Sacred Heart of Jesus
An image unique to Catholics. The Sacred Heart is shown containing wounds to which Crist points and it is surrounded by a crown of thorns. The heart represents the suffering of Jesus for our sins. Prayers to the Sacred Heart are said to be efficacious for the release of souls from Purgatory.

Scroll
A symbol of life and time. Both ends rolled up indicates a life that is unfolding like a scroll of uncertain length and the past and future hidden. Often held by a hand representing life being recorded by angels. Can also suggest honor and commemoration.

Star of David
Six-pointed star or Star of David, also known as Magen David (Hebrew for shield of David), it is typically used as a symbol of Judaism. The star is actually made of two triangles. It signifies divine protection as epitomized by the alchemistic signs for fire and water, which are an upward and downward apexed triangle.

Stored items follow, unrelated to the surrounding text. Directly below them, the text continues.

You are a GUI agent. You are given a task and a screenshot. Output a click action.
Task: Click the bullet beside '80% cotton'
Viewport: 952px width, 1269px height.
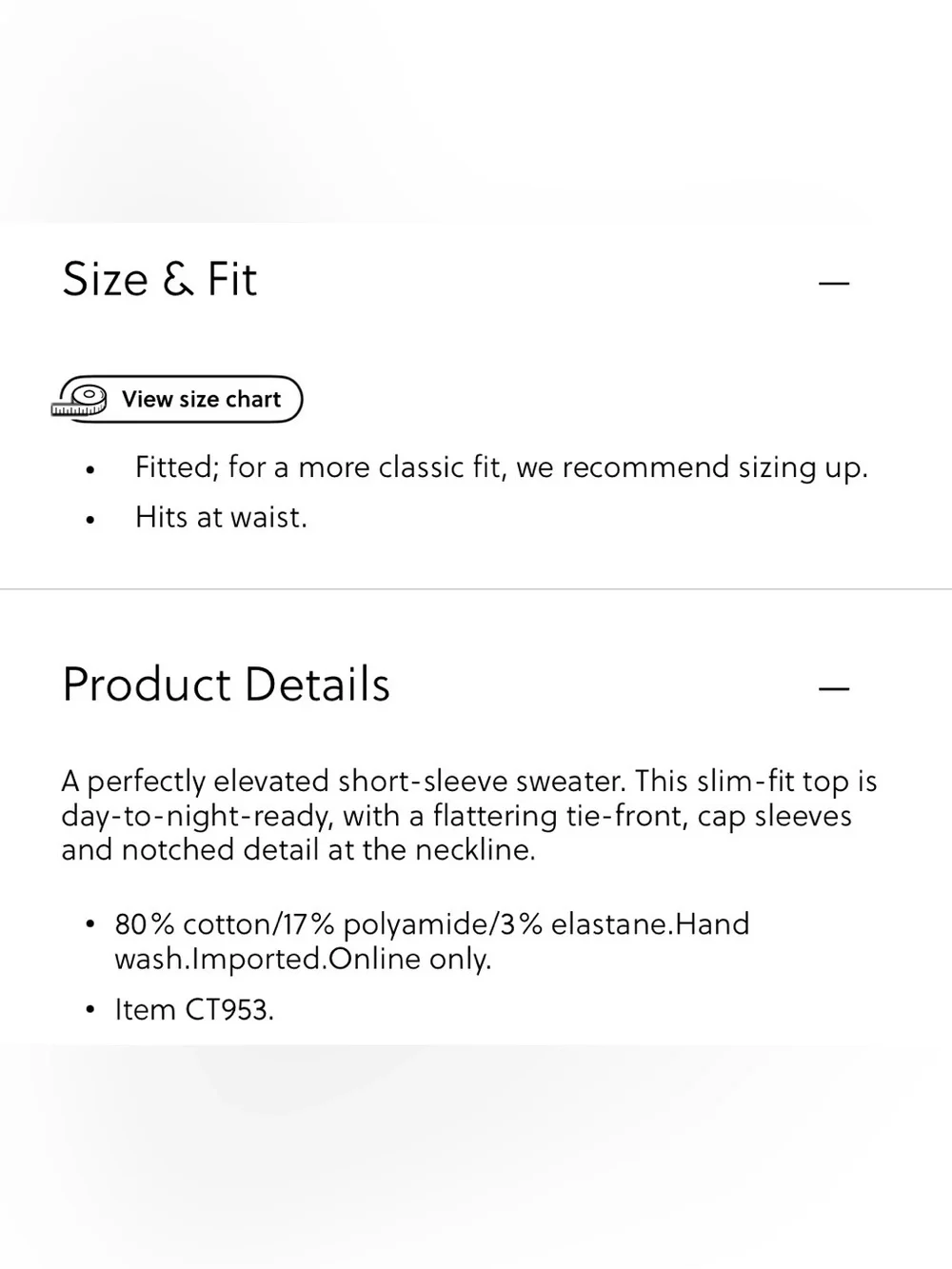[90, 924]
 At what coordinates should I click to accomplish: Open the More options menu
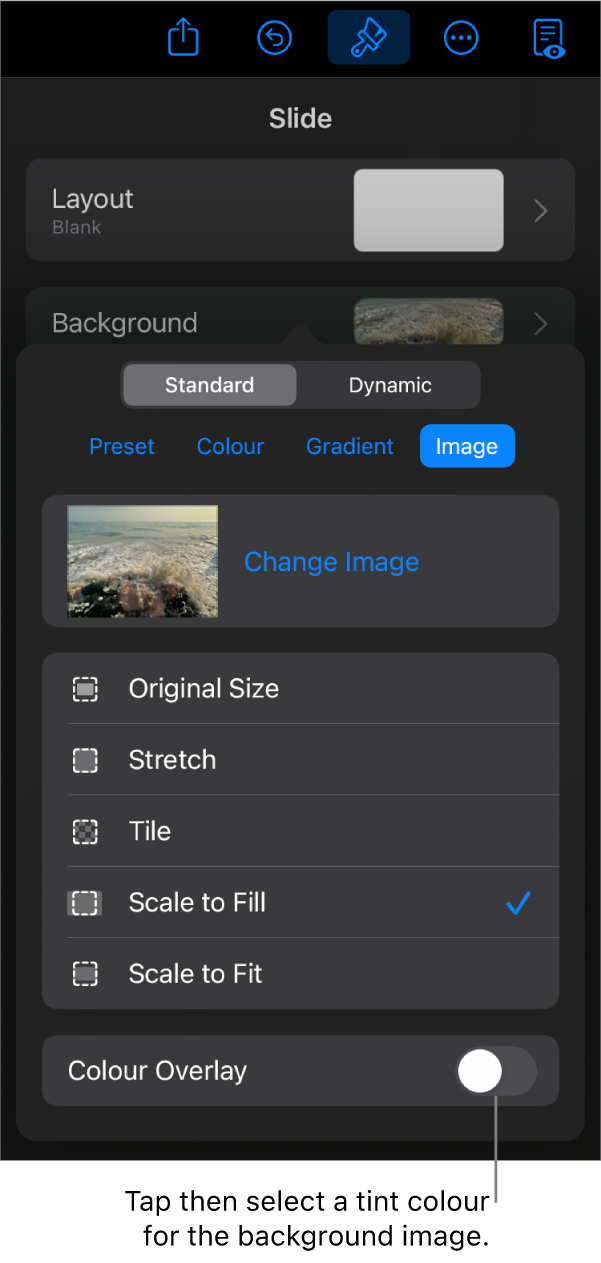[461, 38]
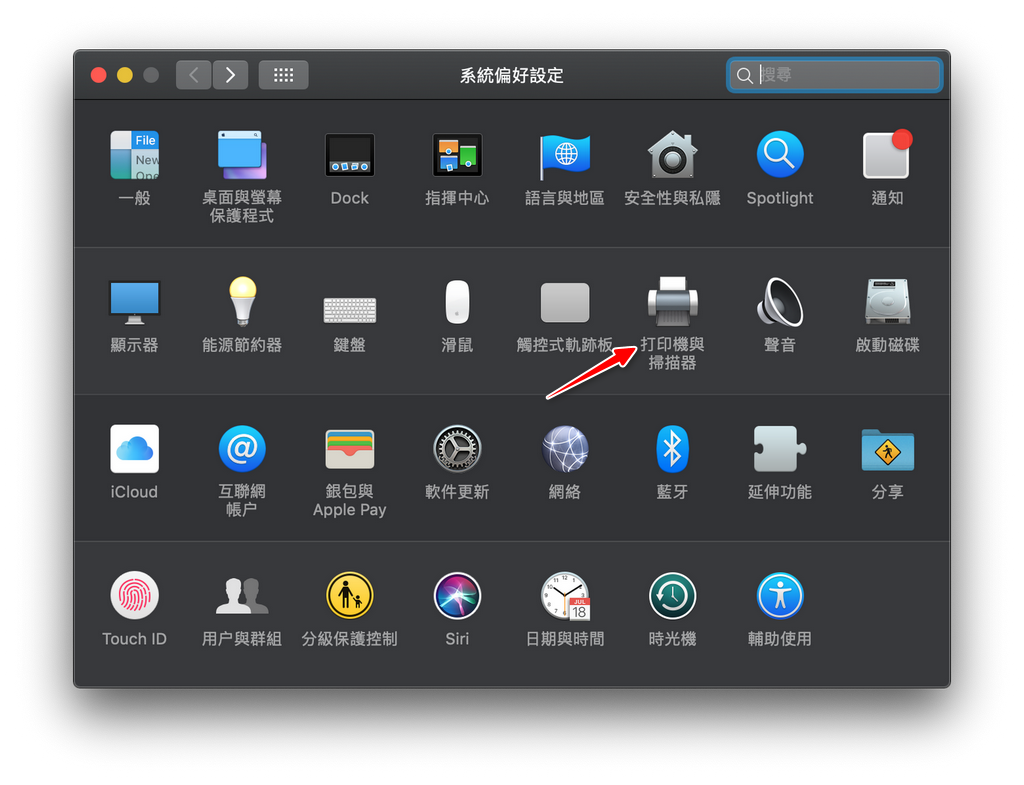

The star is a very ancient symbol, used by several Asia Minor cultures, as well as some Greek city-states. For Judaism, the Star of David came into widespread use at the beginning of the 20th century. Theodore Hertzel, a Jewish activist, adopted the symbol in his writings promoting Palestine as a Jewish homeland.

Torch
Until the church banned such things, most people were buried at night. Torches furnished the light which both allowed the gravediggers to see and the bearers to scare off evil spirits and nocturnal scavengers.
Lit, the torch signifies life -- even eternal life. Extinguished, it stands for death. It can also stand for living memory and eternal life (e.g. an eternal flame).

Wheat
Wheat, like barley, was associated with the Egyptian cult of Osiris. The death of a grain crop is followed, after a period of stillness, by the re-sowing and germination of the seeds. Though no corpses have produced new people, tombstone carvers still employ the ear of wheat as a symbol of rebirth. Convent bakers use wheat flour to make communion wafers, making it a holy plant, of sorts, fit to grace the tombstone of a priest.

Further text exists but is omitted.